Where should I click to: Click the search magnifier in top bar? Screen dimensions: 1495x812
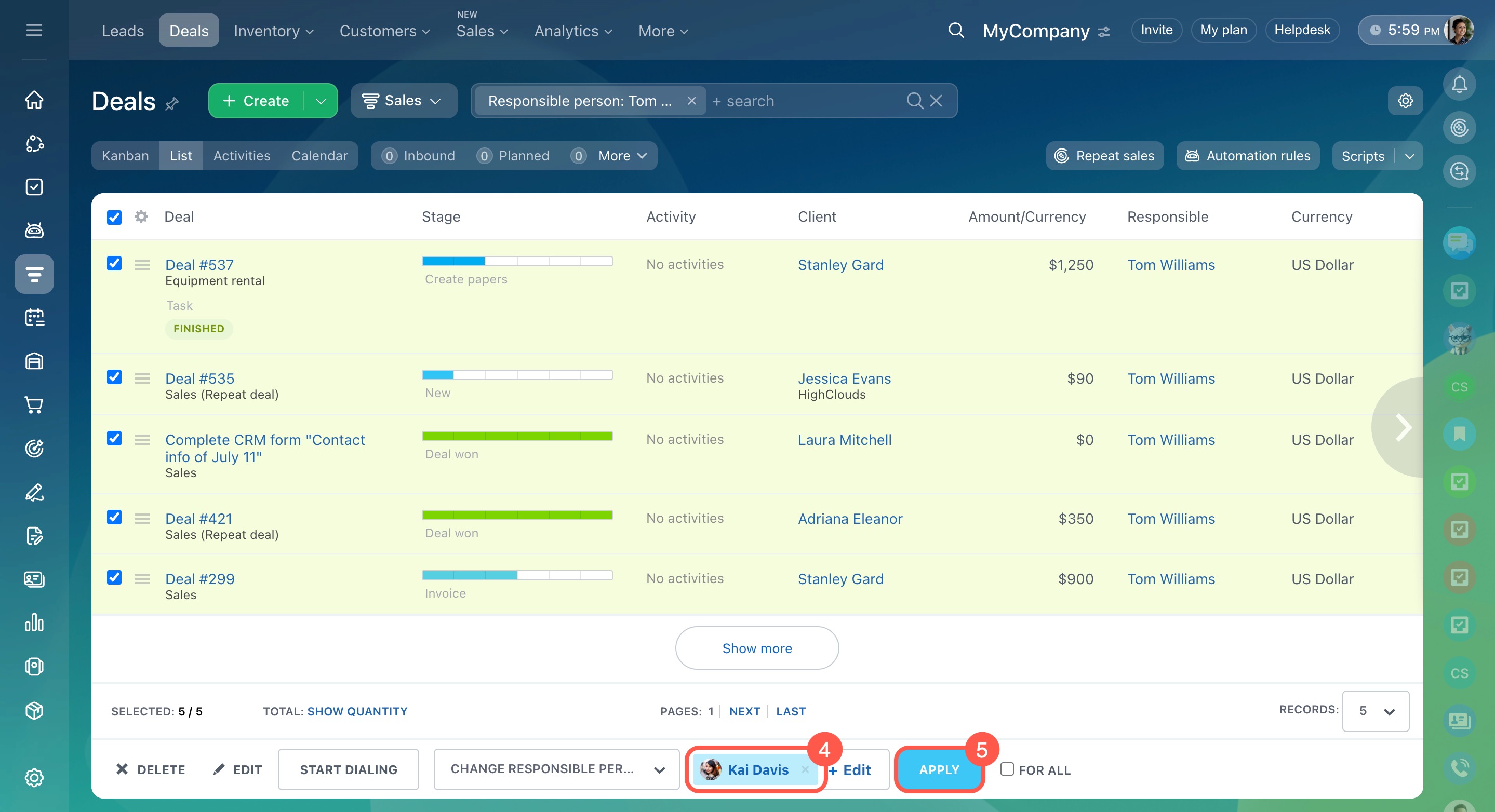point(956,30)
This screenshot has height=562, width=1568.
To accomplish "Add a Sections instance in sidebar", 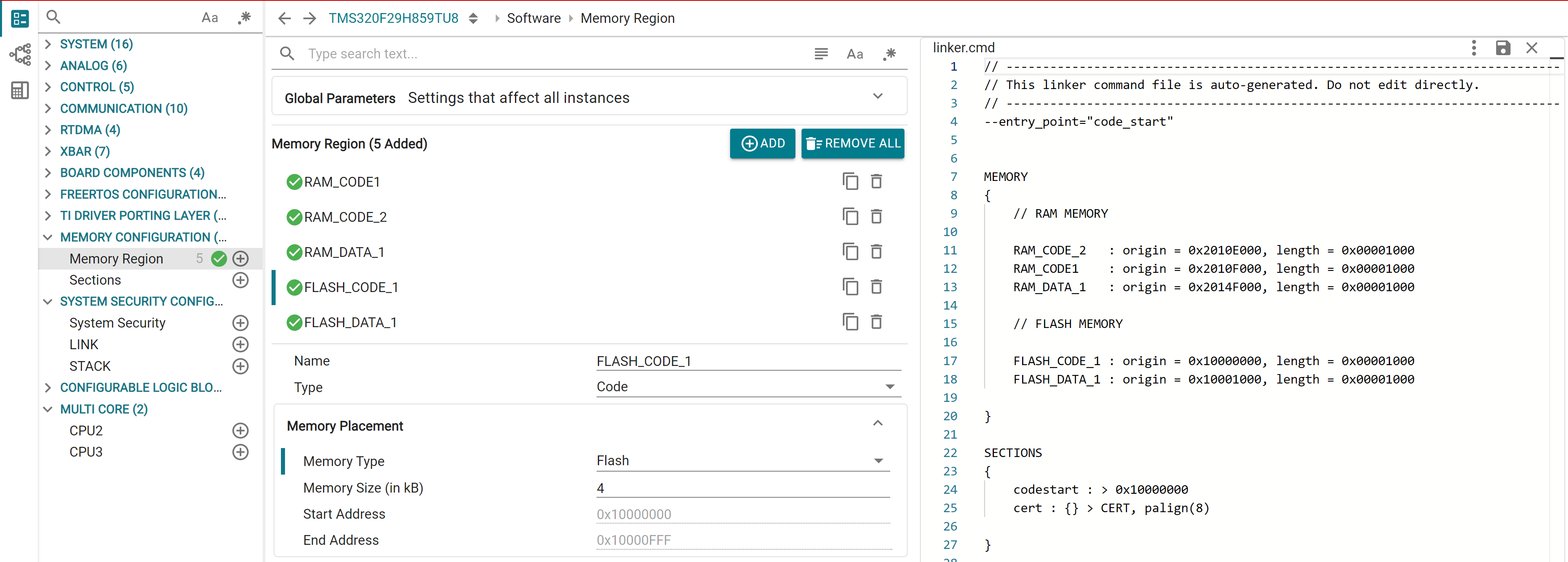I will [x=241, y=280].
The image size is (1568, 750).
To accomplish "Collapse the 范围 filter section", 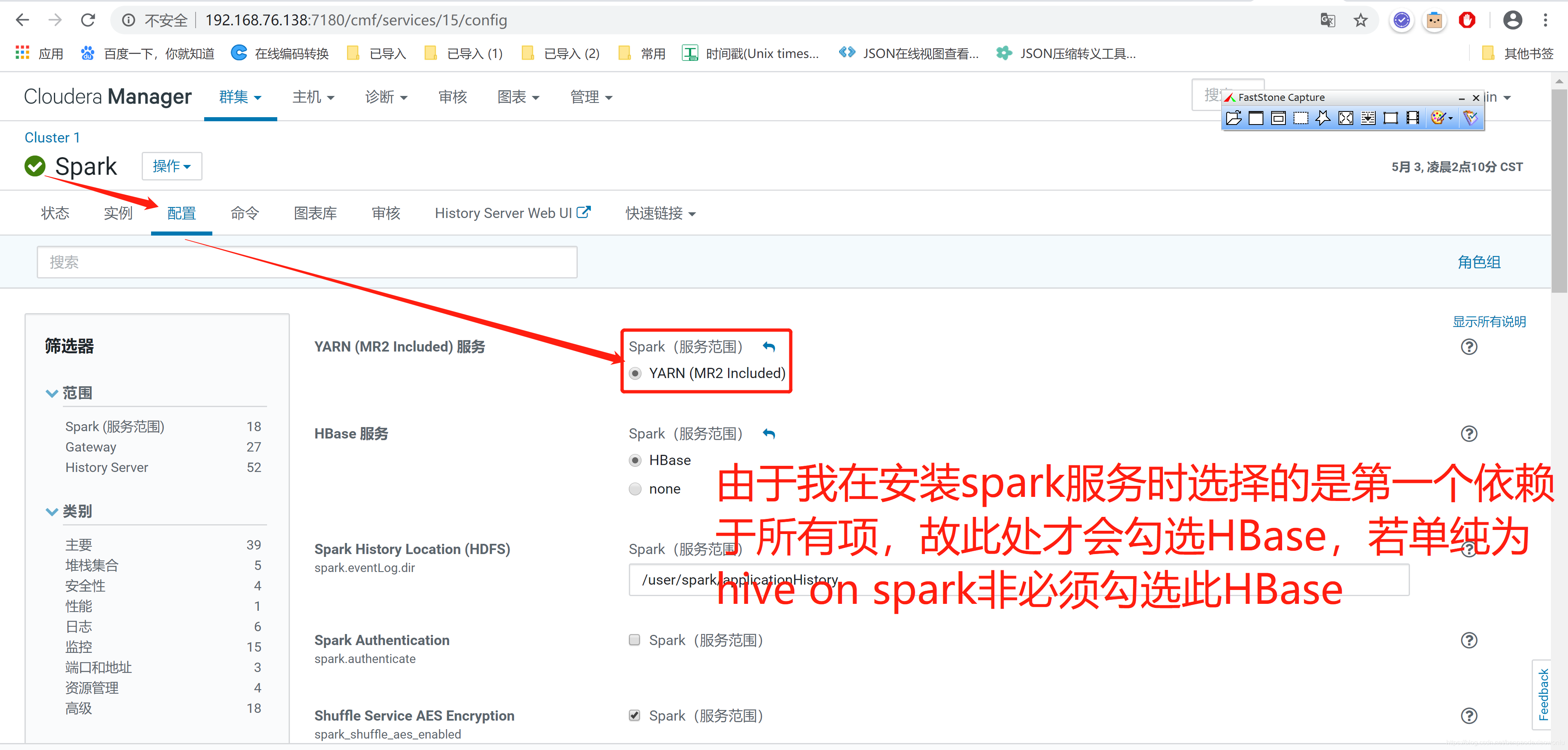I will click(52, 393).
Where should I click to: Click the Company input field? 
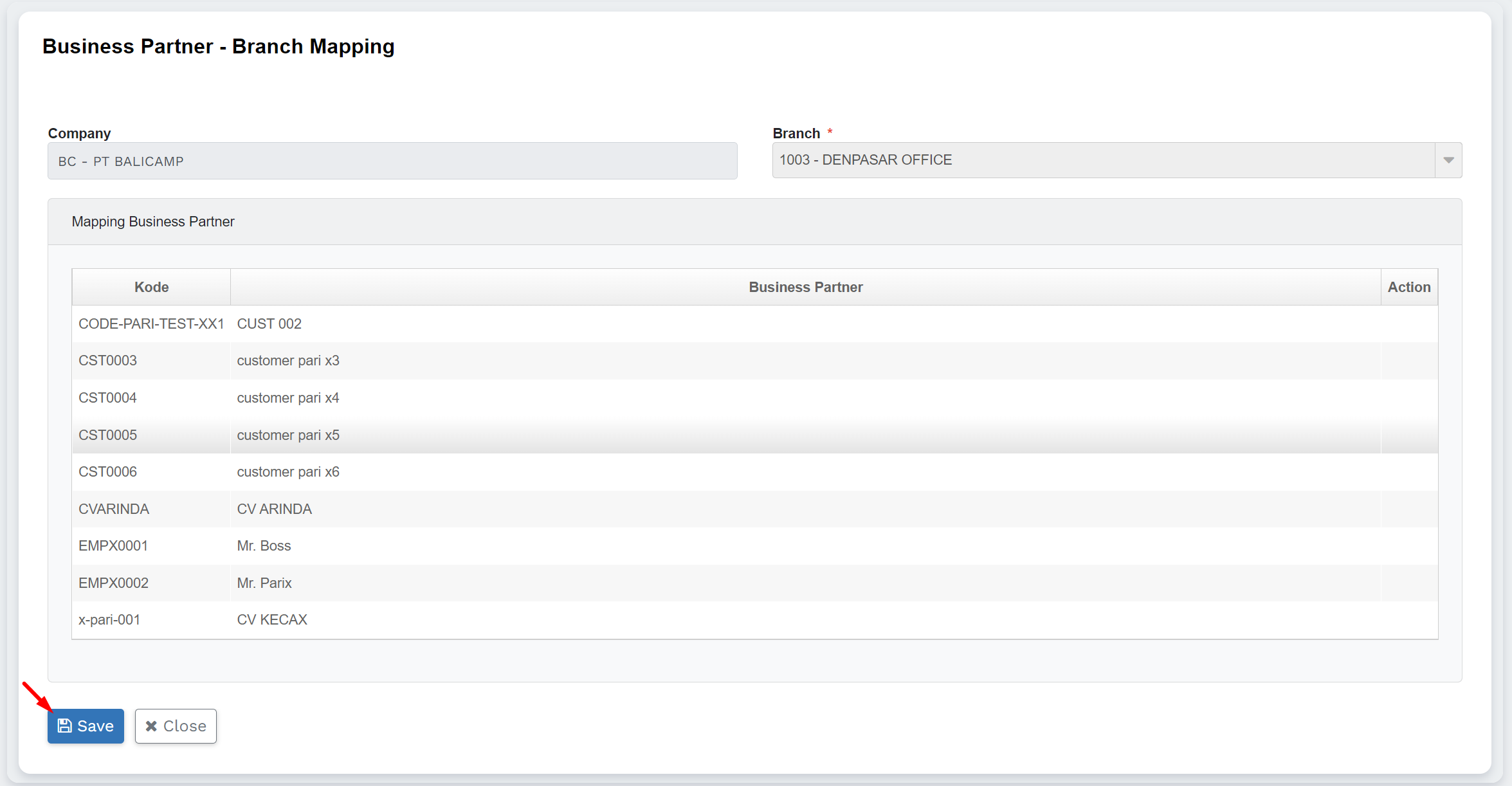click(x=392, y=161)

*-*-*

WHAT TO WORK ON » Your job is to restate, word for word, only the lines from the one holding "Where should I click to: Click the Company" through the end of the material; pictures stay out.

OUTPUT FOR THIS EXERCISE »
Where should I click to: Click the Company input field? 
click(x=392, y=161)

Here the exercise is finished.